Hard drives fail or develop various problems over their lifecycle. This used to be more common than it is now, but it still does happen. It’s also possible that the hard drive may be under high utilization and simply be slow, or that the file system on the disk is slow due to lack of maintenance (in file systems where this is an issue). These issues don’t just happen when you first open a file, as they can occur while you are reading/writing the file. Make sure your code is appropriately handling errors any time it is accessing the file system.
Not all files are ascii. Not all file paths are either. This can burn you if you are making assumptions in your code, especially if you are in the English-speaking world, but have clients elsewhere. Similarly, the contents of the files may reflect a different encoding. See our episode on strings for more details.
Just because you get a file path, doesn’t mean you can use it. This is especially true if paths come out of config files and the like. It’s also a problem if the user enters a path that is too long. While most modern tools can handle longer file paths, some older tools that are still in use cannot and will crash. Be aware that path separators are not always the same. Windows uses ‘\’ and unix uses ‘/’. Also be aware that some characters in path strings have special meaning in things like globs, regexes, and regular old strings (escape sequences, for instance). Two paths that are string equal are not necessarily the same file, and two paths that are different can be the same file. Remember that OS’es have options for aliasing and the like. Be careful moving files as well.

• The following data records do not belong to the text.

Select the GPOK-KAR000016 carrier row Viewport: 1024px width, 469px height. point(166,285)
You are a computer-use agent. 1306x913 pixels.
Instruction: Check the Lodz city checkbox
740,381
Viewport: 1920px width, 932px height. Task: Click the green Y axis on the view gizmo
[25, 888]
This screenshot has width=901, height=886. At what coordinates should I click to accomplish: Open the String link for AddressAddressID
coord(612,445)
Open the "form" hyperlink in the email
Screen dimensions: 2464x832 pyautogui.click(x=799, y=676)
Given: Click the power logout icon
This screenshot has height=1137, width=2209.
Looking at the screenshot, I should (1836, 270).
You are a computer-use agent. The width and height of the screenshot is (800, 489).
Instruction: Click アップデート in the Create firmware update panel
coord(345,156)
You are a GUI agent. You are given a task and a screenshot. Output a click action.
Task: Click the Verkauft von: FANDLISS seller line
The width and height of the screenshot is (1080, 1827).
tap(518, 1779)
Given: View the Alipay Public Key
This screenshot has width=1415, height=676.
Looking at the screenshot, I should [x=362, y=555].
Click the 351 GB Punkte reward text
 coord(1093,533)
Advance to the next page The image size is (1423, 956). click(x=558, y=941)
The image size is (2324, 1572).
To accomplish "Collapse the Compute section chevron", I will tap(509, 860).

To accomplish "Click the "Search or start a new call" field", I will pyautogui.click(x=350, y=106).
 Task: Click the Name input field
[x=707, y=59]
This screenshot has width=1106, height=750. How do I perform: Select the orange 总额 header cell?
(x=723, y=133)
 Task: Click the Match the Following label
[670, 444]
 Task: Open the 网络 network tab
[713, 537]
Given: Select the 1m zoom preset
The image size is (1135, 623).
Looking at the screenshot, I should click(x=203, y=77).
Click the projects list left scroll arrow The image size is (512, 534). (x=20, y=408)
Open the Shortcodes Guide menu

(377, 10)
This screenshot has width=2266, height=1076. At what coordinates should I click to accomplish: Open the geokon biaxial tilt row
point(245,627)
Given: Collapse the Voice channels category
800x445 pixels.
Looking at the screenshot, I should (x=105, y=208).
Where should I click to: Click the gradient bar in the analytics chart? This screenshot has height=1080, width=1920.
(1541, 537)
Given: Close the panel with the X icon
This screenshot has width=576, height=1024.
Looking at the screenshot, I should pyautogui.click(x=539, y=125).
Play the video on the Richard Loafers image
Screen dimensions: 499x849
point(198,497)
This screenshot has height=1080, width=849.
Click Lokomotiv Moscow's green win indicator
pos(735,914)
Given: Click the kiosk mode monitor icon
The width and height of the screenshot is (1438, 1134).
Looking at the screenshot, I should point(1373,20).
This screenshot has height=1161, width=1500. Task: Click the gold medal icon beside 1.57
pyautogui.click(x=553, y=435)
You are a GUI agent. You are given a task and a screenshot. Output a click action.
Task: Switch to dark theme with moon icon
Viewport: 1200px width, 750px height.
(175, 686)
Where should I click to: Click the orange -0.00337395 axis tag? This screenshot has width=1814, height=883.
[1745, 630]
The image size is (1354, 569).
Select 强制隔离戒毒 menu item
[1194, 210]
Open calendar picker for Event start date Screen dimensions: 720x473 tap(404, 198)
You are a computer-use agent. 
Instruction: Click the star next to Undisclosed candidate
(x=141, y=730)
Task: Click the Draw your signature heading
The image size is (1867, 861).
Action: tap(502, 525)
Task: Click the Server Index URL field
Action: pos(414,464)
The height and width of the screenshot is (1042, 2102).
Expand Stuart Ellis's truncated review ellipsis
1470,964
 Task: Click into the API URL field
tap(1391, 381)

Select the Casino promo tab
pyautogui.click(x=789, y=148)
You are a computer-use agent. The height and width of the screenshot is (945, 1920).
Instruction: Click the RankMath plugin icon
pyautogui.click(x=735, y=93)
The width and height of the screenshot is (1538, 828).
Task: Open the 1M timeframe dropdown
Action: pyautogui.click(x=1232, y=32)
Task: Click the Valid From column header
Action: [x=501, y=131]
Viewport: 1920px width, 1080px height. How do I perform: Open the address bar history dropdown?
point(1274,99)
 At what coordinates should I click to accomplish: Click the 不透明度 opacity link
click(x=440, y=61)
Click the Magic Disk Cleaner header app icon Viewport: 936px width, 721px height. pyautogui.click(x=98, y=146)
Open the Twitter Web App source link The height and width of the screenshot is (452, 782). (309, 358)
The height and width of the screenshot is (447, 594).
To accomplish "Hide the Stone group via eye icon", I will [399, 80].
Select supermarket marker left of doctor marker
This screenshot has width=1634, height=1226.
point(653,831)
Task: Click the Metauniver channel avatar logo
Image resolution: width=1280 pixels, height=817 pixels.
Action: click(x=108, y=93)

A file path that is acceptable in one directory may be too long when moved to another.
File naming issues
Some characters can’t be used in file names. For instance, windows doesn’t allow glob characters (like *, ?) to be used in file names. Some filenames are special. For instance, you can’t use con.txt or aux.mp3. This is an ancient backward compatibility thing. Also, watch how you treat file extensions. The extension is not the first three characters after the first period… Speaking of extensions, be careful to use appropriate extensions for any files that are intended to be read by humans or by other programs. Some apps simply look at the extension on a file to determine what tool should open that file, so an incorrect extension can cause problems.
Many enterprise systems run anti-virus software that scans new files before allowing access to them. This can mean that you can’t read a file just after it is written to disk. Additionally, just because a new file is on disk doesn’t mean that it is ready for reads. For instance, large files being transferred over a slow connection may take several minutes to truly be available. It’s also possible to see a file on the file system and have it disappear between it being found and being opened. Basically, even though you are taught to check for a file’s existence before trying to open it, that’s not a perfect way to make sure the file exists, is readable, and can be accessed by you.
Tricks of the Trade
Just like with files on a system, you should be careful who you call out in meetings, especially with higher ups and managers. It’s almost never a good idea to throw someone under the bus in a meeting, though sometimes others might do it to you. If you have your ducks in a row though it rarely goes well for the person calling you out. If you find yourself needing to call someone out in a meeting, don’t. If it can’t be avoided do it tactfully so that they don’t feel attacked or go on the defensive.